- **DOCUMENTO**
++++++

HORIZONTE PURO DE IDÉIAS - Manoel Ferreira



Bons dias!


Não me é dado saber – para fazê-lo é que me dis-ponho – se se pode dizer, afirmar, ser eu cabeça dura, nada me entra no cérebro, nada me convence ou persuade, não adianta matraquear-me no ouvido, não ouço, tenho opiniões próprias e peculiares. Mesmo a verdade inconteste, absoluta, Deus assinaria embaixo, parabenizaria os homens por ela, não con-sinto, não ad-mito, não aceito, é verdade hoje, amanhã não o será mais, serei reconhecido como imbecil por nela haver acreditado, defendido a línguas e gogós. Creio que não; se souberem dizer-me as coisas, fundamentando as idéias a partir de argumentos sólidos e percucientes, dou o braço a torcer com facilidade, contanto que me não imponham, intimam, seja uma hipótese da verdade.

++++++

- **DADOS FORNECIDOS**

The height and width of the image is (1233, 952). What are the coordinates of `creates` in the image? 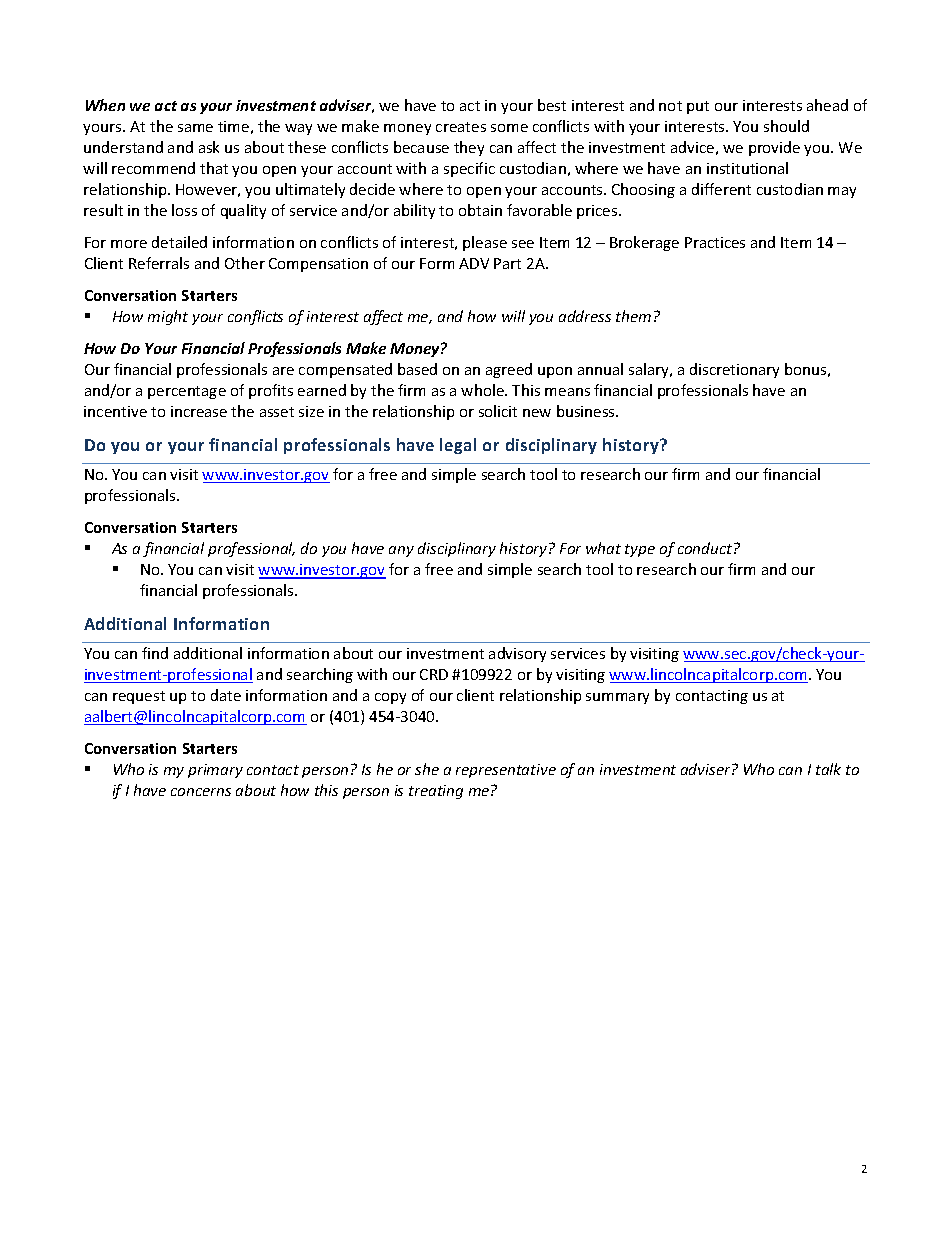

++++++

- **FAÇA ISTO**
Por favor, prossiga o texto sobre ser cabeça dura e só aceitar ideias bem fundamentadas, começando logo após a última frase.

- **RESPOSTA DO EXERCÍCIO**
Olham-me de soslaio, o sorriso amareliçado se manifesta de imediato, sussurram nos ouvidos mutuamente, quando me vêem passar pelas ruas da cidade, devido às minhas idéias no que tange à natureza humana, às invejas, ciúmes, despeitos, condutas e posturas de não, aos despautérios e atitudes escusas, aos súcios interesses e ideologias, às farsas, falsidades, hipocrisias que todos os homens trazem dentro de si, são capazes de presentearem as mães para serem tidos e havidos como aqueles que estão certos, certíssimos de serem assim, são homens do século, estão mais que adaptados no mundo, se acham perfeitamente aderidos ao tempo deles. Dizem até que nasci na condição errada, os homens são inferiores a mim, nada se lhes confere valores e virtudes eternos, deveria ter nascido Deus, sou tão puro, o horizonte de minhas idéias é tão sublime e perfeito. Se assim o é, por que ainda me locomovo no meio dos homens, deveria ir para uma caverna na montanha, e esperar o milagre da ascensão, ser subido aos céus com todas as honras e glórias, todos os anjos ao meu redor, conduzindo-me ao Olimpo. Jamais dei qualquer resposta a isto, mas hoje acordei com a vovó atrás do toco, disposto a dizer a todos que Jesus Cristo era Deus, nasceu homem; se eu nasci Deus, sem ser homem, alguma coisa de errado há na criação de Deus, deveria estar mais que alucinado, despirocado, varrido de pedra e vassouras. Não adianta qualquer tentativa de persuadir-me de que estou equivocado, em mim nada é verdade, nenhum valor ou virtude são eternos em mim, nenhuma idéia ou pensamento mostram algum princípio de verdade, sou pior que todos os homens, vivo nas nuvens de cabeça para baixo, não quero ver isto e me julgo superior, mais fácil, não terei de descer do pedestal, ser humilde, simples, o orgulho da raça e estirpe não me permite isso.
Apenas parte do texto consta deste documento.